*What you have to do*:
Find the line containing "The height and width of the screenshot is (819, 1456).". Retype it and every later line of the records exactly, leaving out pictures.

Screenshot grounding data:
::::
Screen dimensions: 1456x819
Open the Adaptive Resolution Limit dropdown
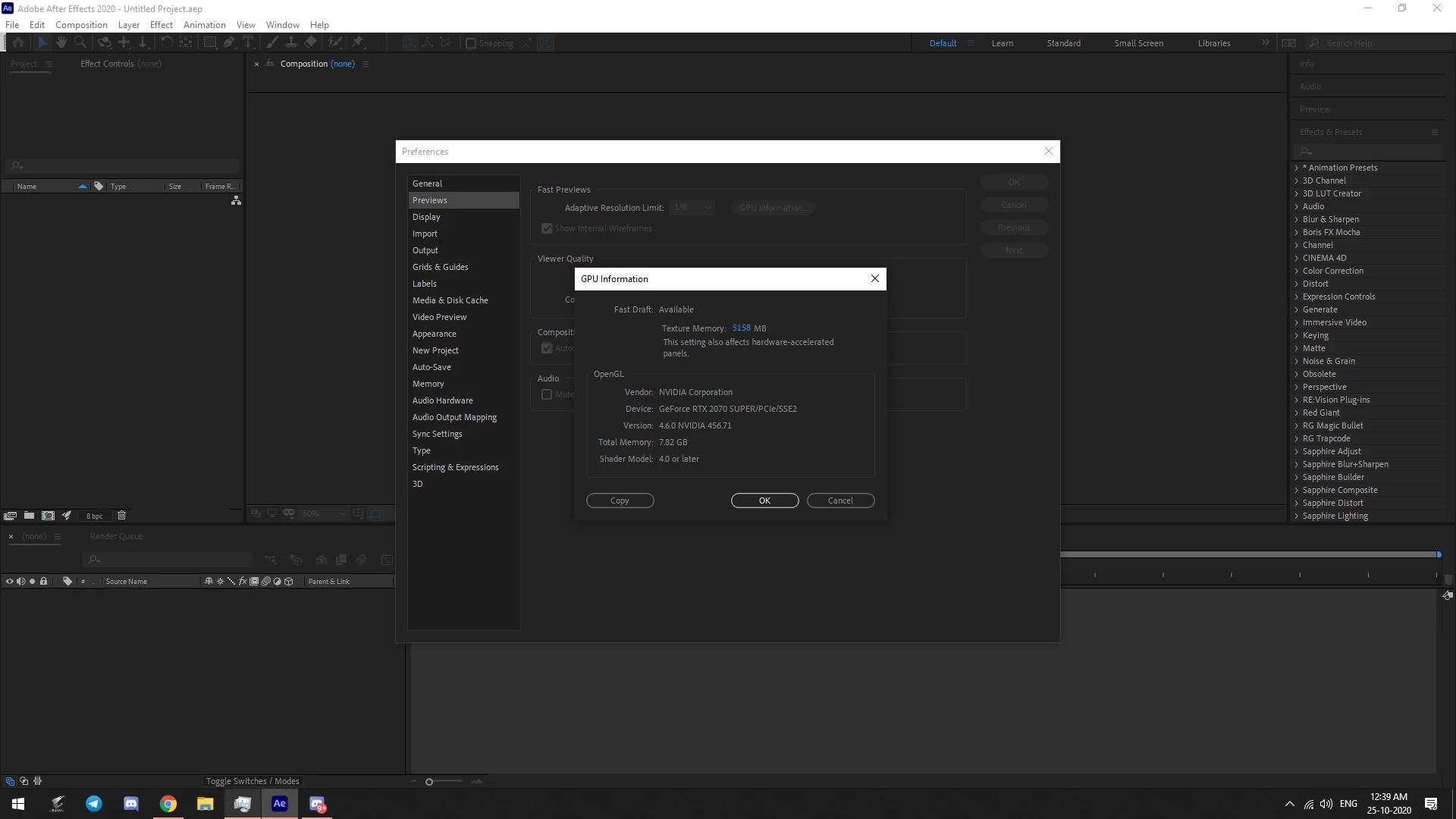point(692,208)
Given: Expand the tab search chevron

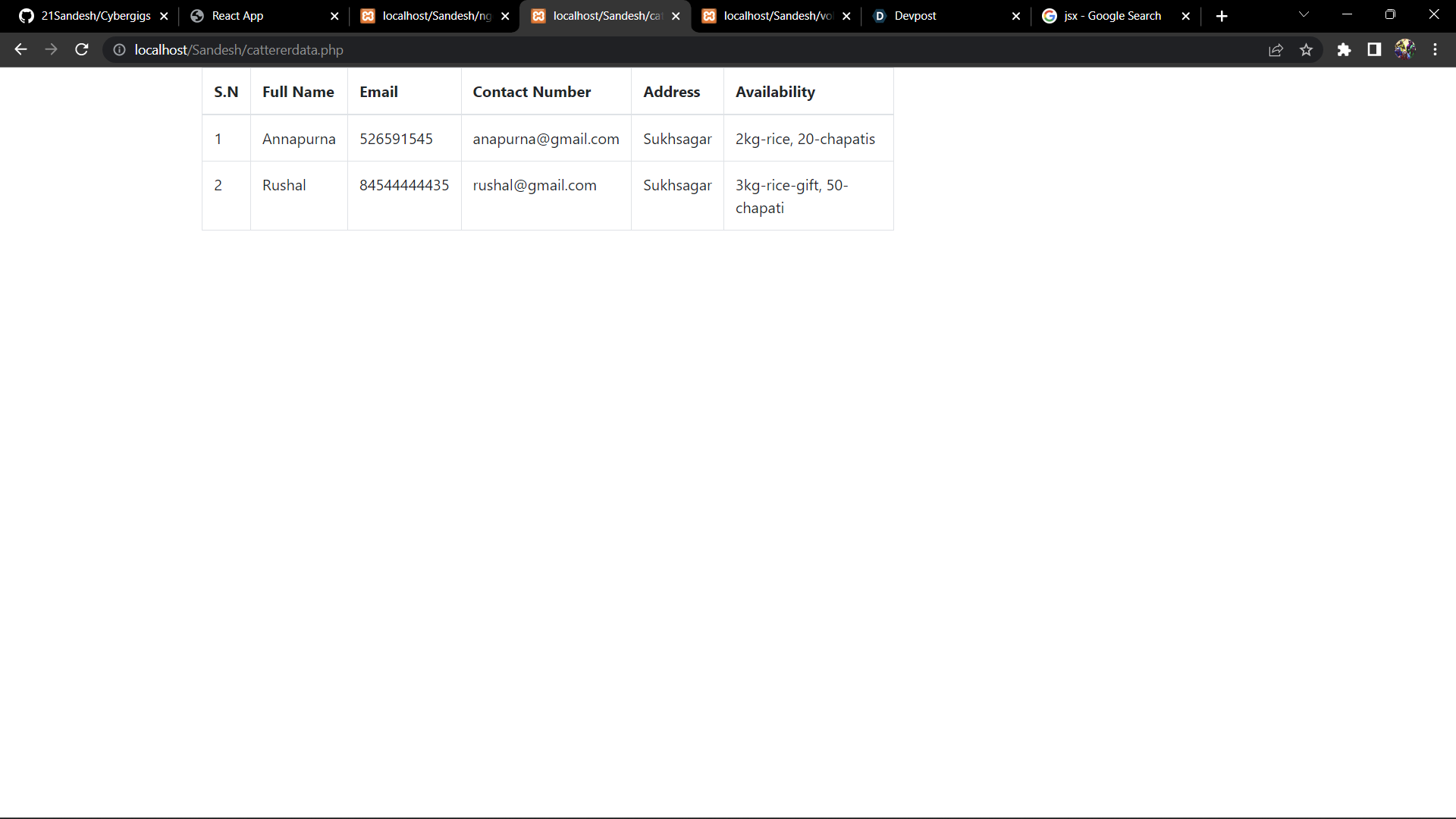Looking at the screenshot, I should coord(1304,15).
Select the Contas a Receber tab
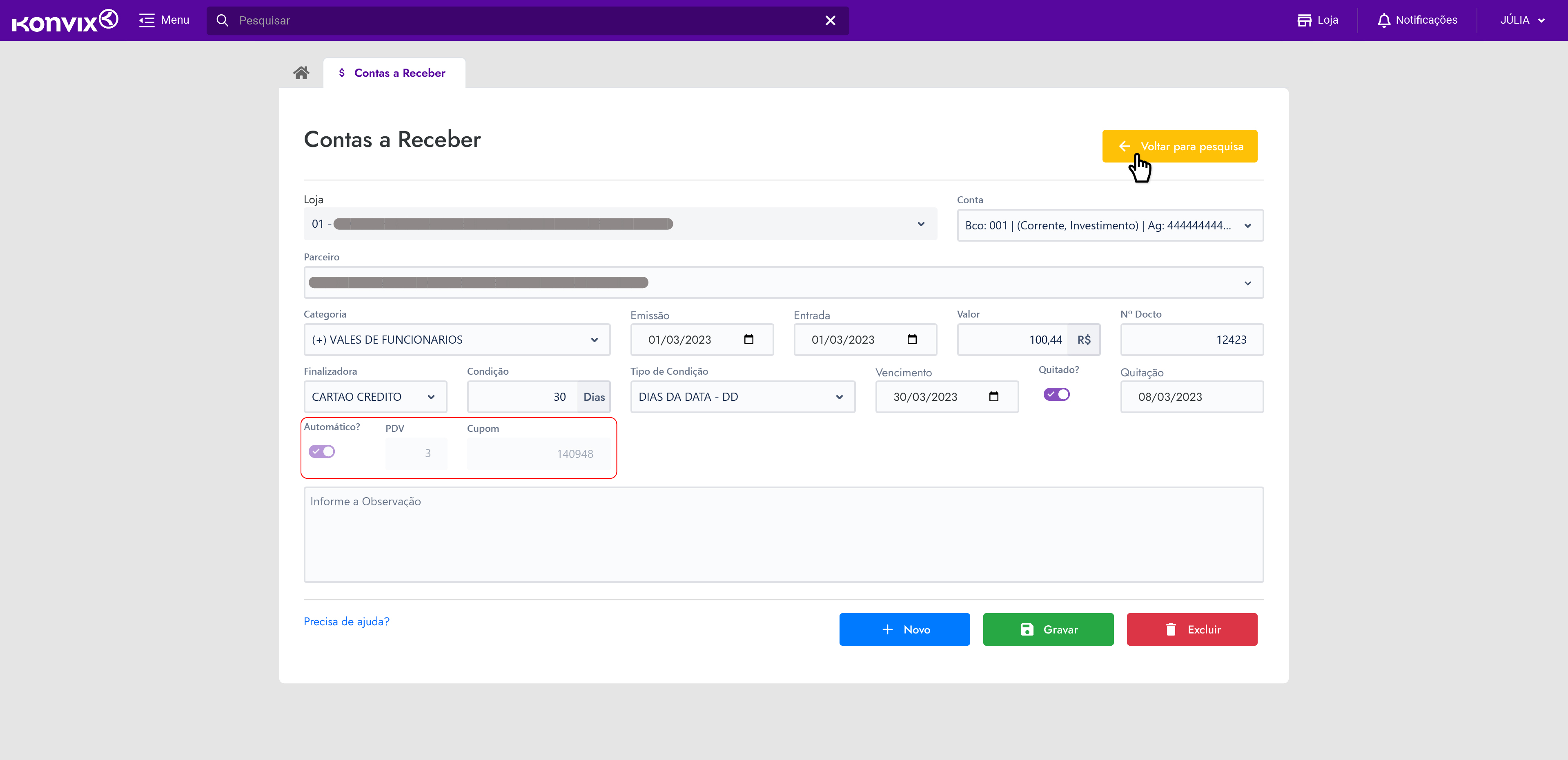The height and width of the screenshot is (760, 1568). tap(394, 73)
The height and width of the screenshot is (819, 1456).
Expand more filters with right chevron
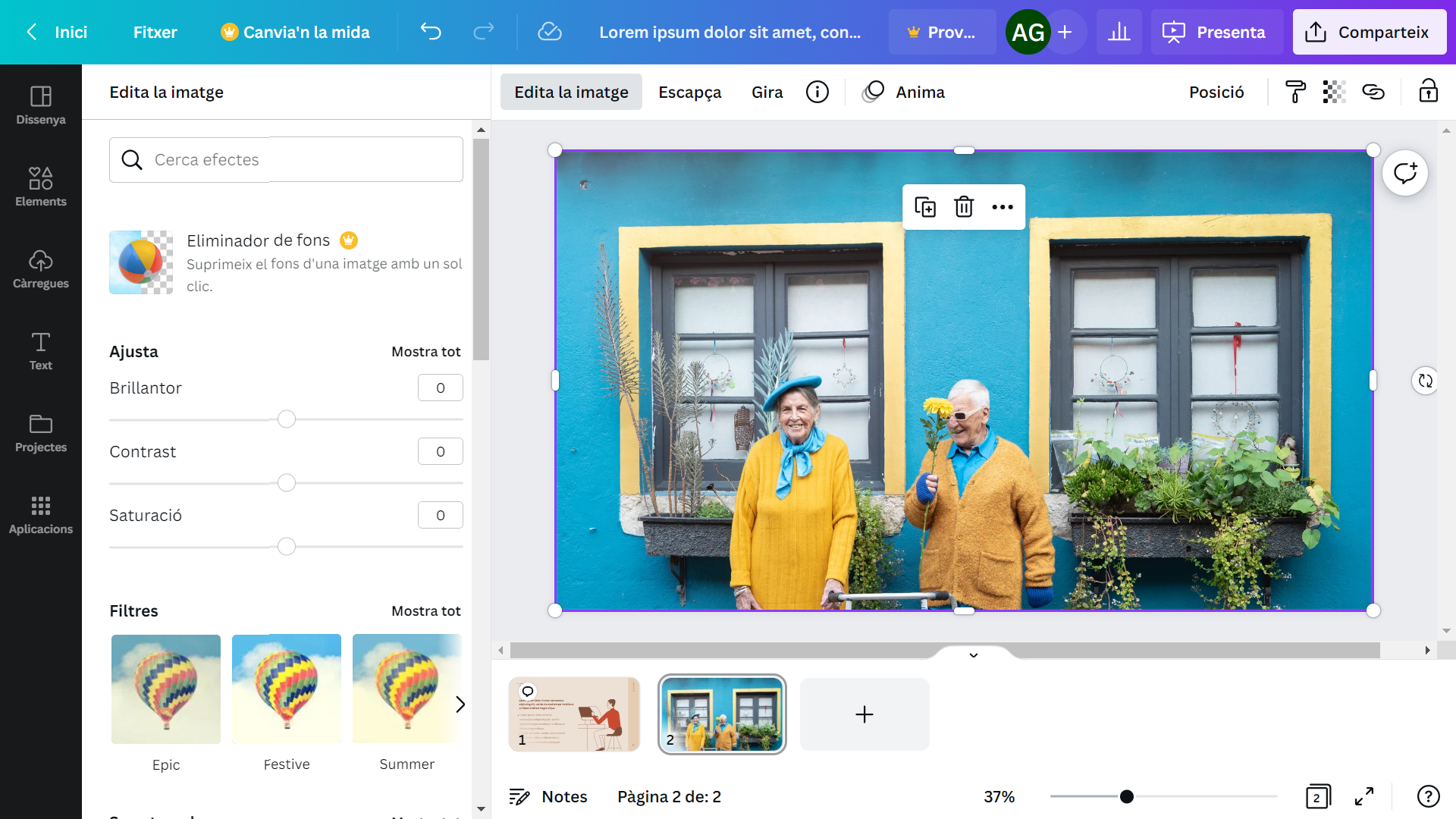pos(460,704)
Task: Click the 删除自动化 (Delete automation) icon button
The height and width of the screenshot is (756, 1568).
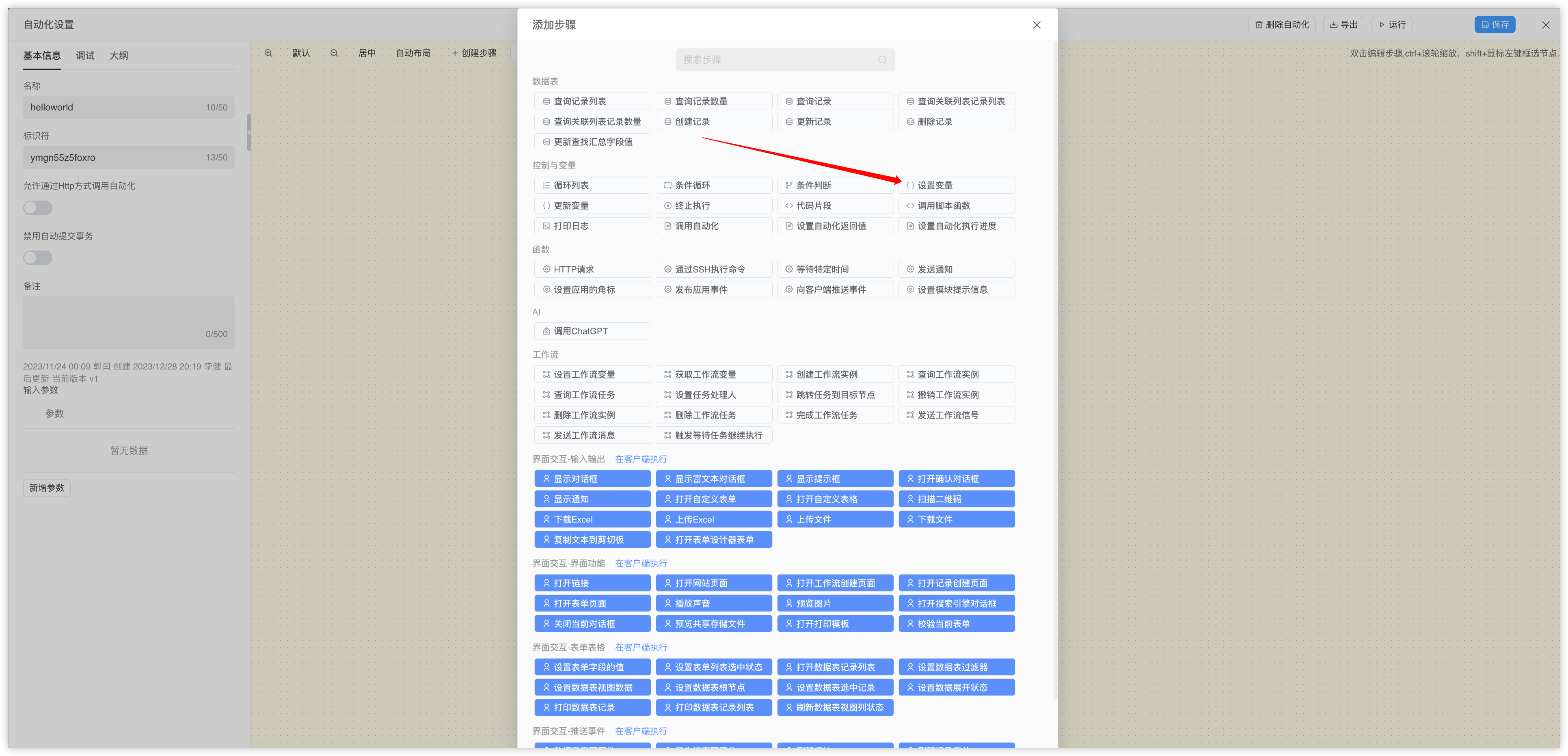Action: [1282, 24]
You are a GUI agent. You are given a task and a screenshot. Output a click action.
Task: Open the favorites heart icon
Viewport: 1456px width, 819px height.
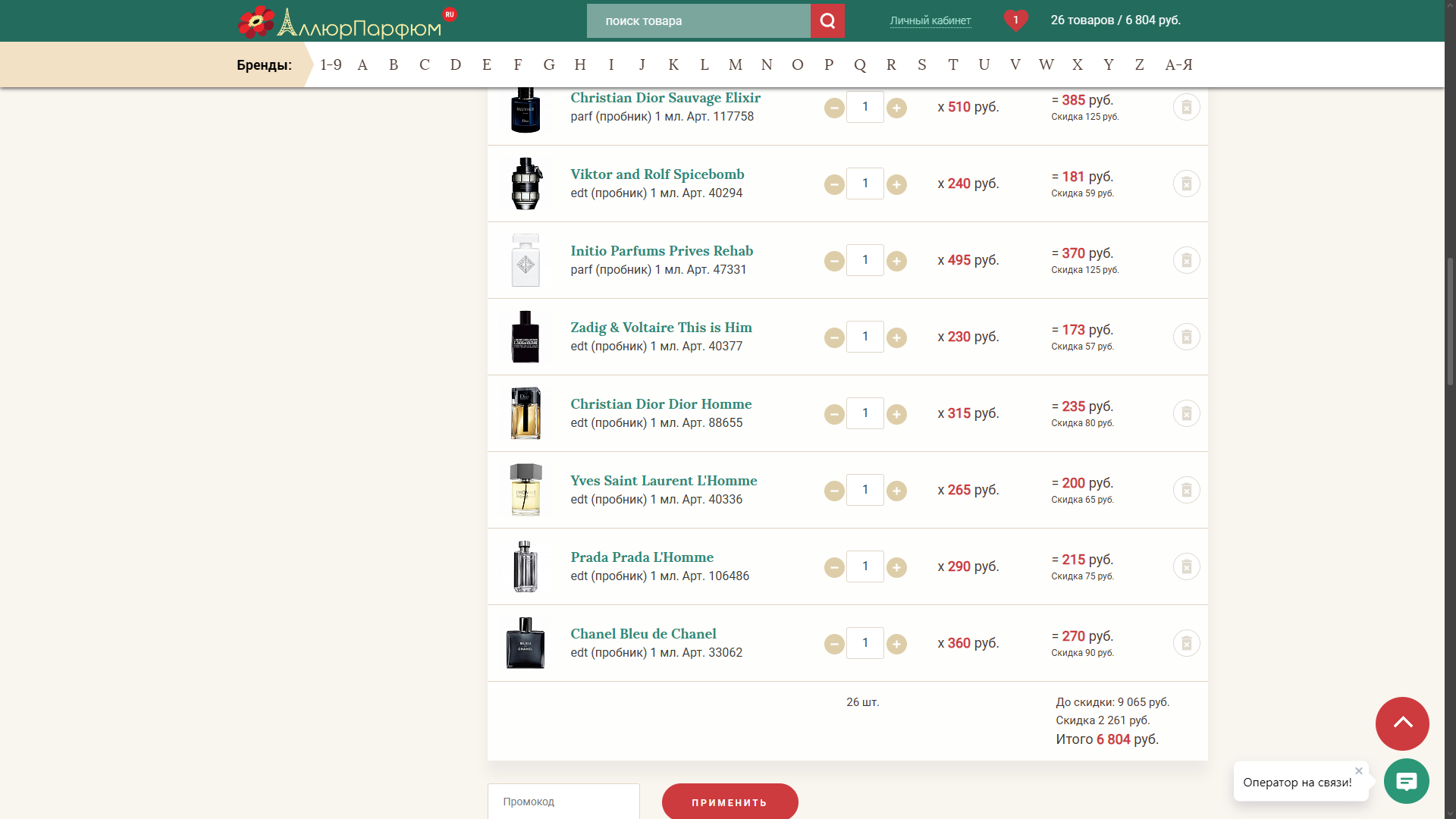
::::
*Worked solution*:
The height and width of the screenshot is (819, 1456).
Expand more filters with right chevron
pos(460,704)
Task: Click the 删除自动化 (Delete automation) icon button
The height and width of the screenshot is (756, 1568).
Action: [1282, 24]
You are a GUI agent. You are given a task and a screenshot. Output a click action.
Task: Open the favorites heart icon
Viewport: 1456px width, 819px height.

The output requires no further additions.